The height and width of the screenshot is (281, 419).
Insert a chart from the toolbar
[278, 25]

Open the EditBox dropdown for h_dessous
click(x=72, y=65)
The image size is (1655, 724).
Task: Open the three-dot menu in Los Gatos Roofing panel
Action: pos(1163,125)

————————

* Job
Extract every line of the records above that contains the word "Open".

* Full output
Open the EditBox dropdown for h_dessous
Task: Open the three-dot menu in Los Gatos Roofing panel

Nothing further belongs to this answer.